No.2 solution of Tianchi ImageNet Adversarial Attack Challenge. 

We use a modified M-DI2-FGSM to attack the defense model.

## Requirement

The recommended environment is as follows:

Python 3.7.0, PyTorch 1.3.1, NumPy 1.15.1, OpenCV 3.4.1, Pandas 0.23.4

At least you should ensure python 3.6.0+ and pytorch 1.0+.

## Prepare

Download the defense models from [Google Drive](https://drive.google.com/open?id=1CRkjO82ptK_V-Y5mwsIqTGsT43tO5vgt) or [BaiduPan](https://pan.baidu.com/s/184_kG_-X-w8BRMUv5zWpPw) (hrtp).
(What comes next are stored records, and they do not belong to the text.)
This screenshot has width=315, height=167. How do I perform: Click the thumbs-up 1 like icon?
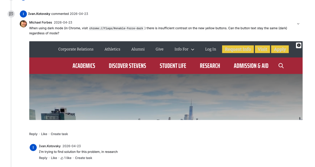tap(62, 158)
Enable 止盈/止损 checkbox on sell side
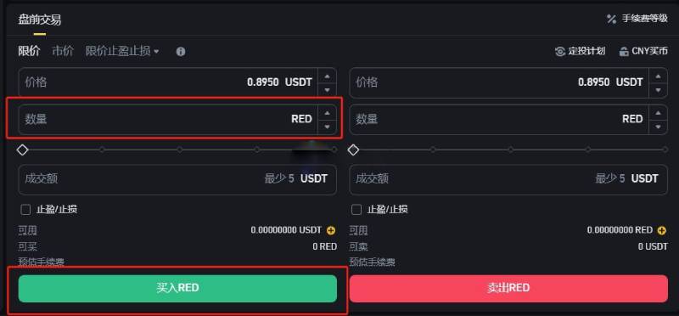The image size is (679, 316). click(x=356, y=210)
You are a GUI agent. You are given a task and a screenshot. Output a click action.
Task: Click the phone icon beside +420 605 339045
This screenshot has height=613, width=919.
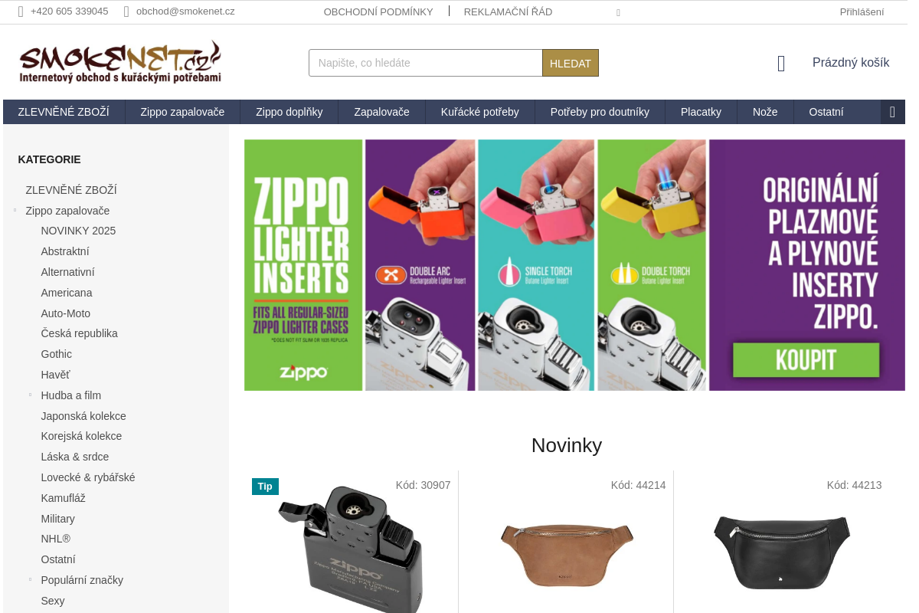(x=21, y=11)
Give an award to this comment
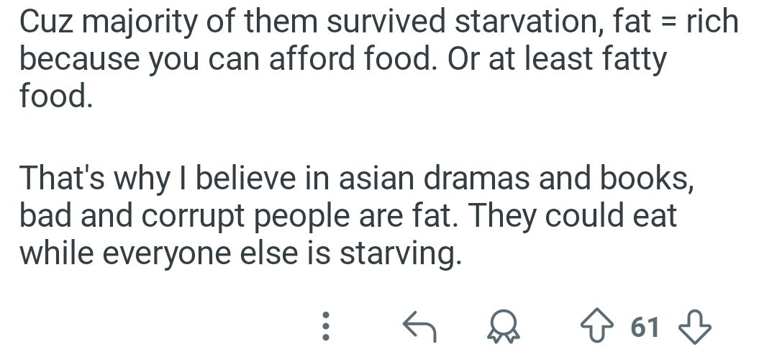This screenshot has height=347, width=759. [x=504, y=328]
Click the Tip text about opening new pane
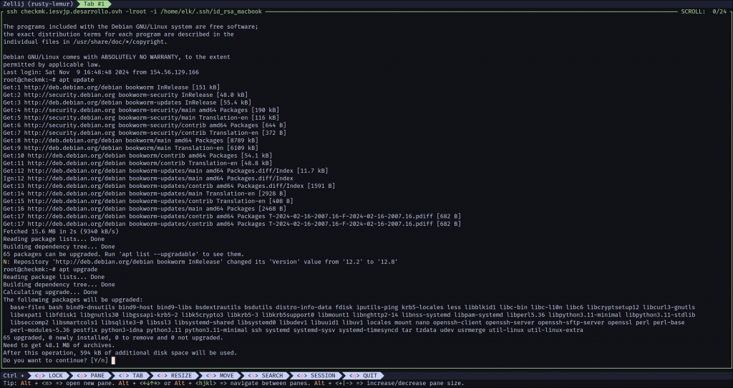The width and height of the screenshot is (733, 388). (86, 384)
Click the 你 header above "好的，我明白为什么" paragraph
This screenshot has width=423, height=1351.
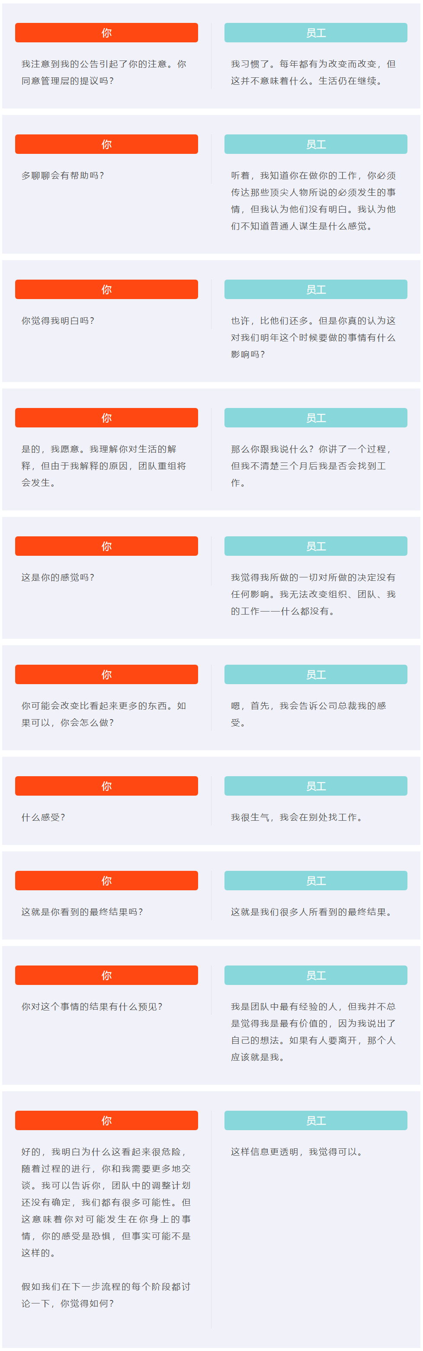coord(106,1121)
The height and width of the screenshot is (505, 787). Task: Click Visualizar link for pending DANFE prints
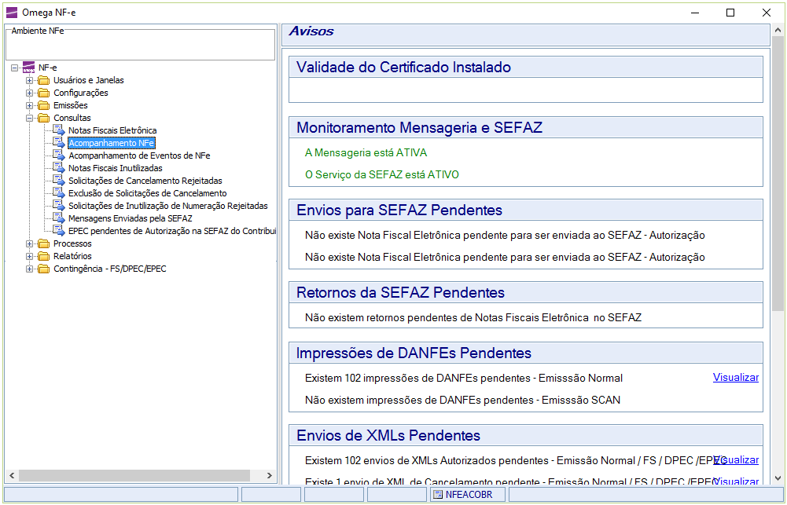(735, 378)
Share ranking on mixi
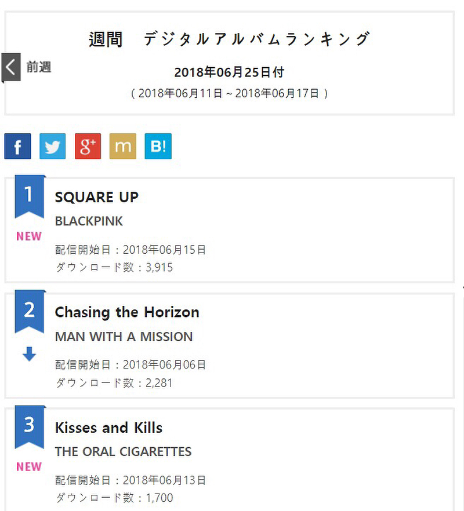The height and width of the screenshot is (511, 464). [x=123, y=146]
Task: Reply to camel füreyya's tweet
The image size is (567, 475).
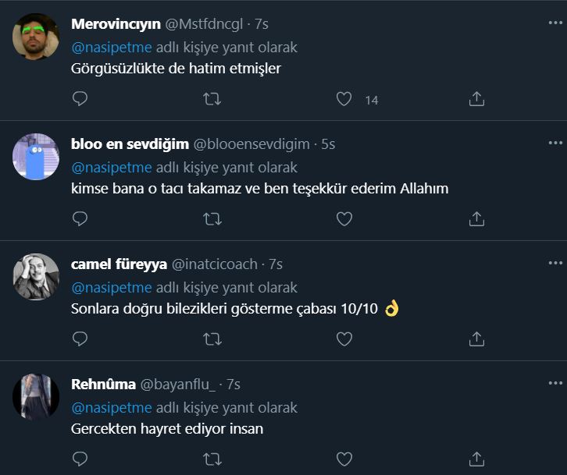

The defense models are all from "Feature denoising for improving adversarial robustness"[1]. *Thanks to Dr. Huang for providing the pytorch version of the models.*

Place the official `images` folder and downloaded `weight` folder as follows:

![](imgs/fig1.png)

**Note that we have modified the original `dev.csv` (the label has an offset of -1).**

## Run

You just need to run:

```
python simple_attack.py
```

optional arguments:

```
  --input_dir INPUT_DIR     path to data
  --output_dir OUTPUT_DIR   path to results
  --batch_size BATCH_SIZE   mini-batch size
  --steps STEPS             iteration steps
  --max_norm MAX_NORM       Linf limit
  --div_prob DIV_PROB       probability of diversity
```

**Note that more steps can achieve better performance.**

## Method

1. All source models are strong defense models.[1]
2. Use SGD with momentum, and normalize the gradient by Linf.[2]
3. Fuse the logits of 3 source models to build ensemble model.[2]
4. Add input diversity (resize and padding).[3]
5. Fuse the loss of targeted attack and untargeted attack.
6. Remove the sign() function of IFGSM, and use the gradient toward perturbations to update.

## Reference

[1] Xie, Cihang, et al. "Feature denoising for improving adversarial robustness." Proceedings of the IEEE Conference on Computer Vision and Pattern Recognition. 2019.

[2] Dong, Yinpeng, et al. "Boosting adversarial attacks with momentum." Proceedings of the IEEE conference on computer vision and pattern recognition. 2018.

[3] Xie, Cihang, et al. "Improving transferability of adversarial examples with input diversity." Proceedings of the IEEE Conference on Computer Vision and Pattern Recognition. 2019.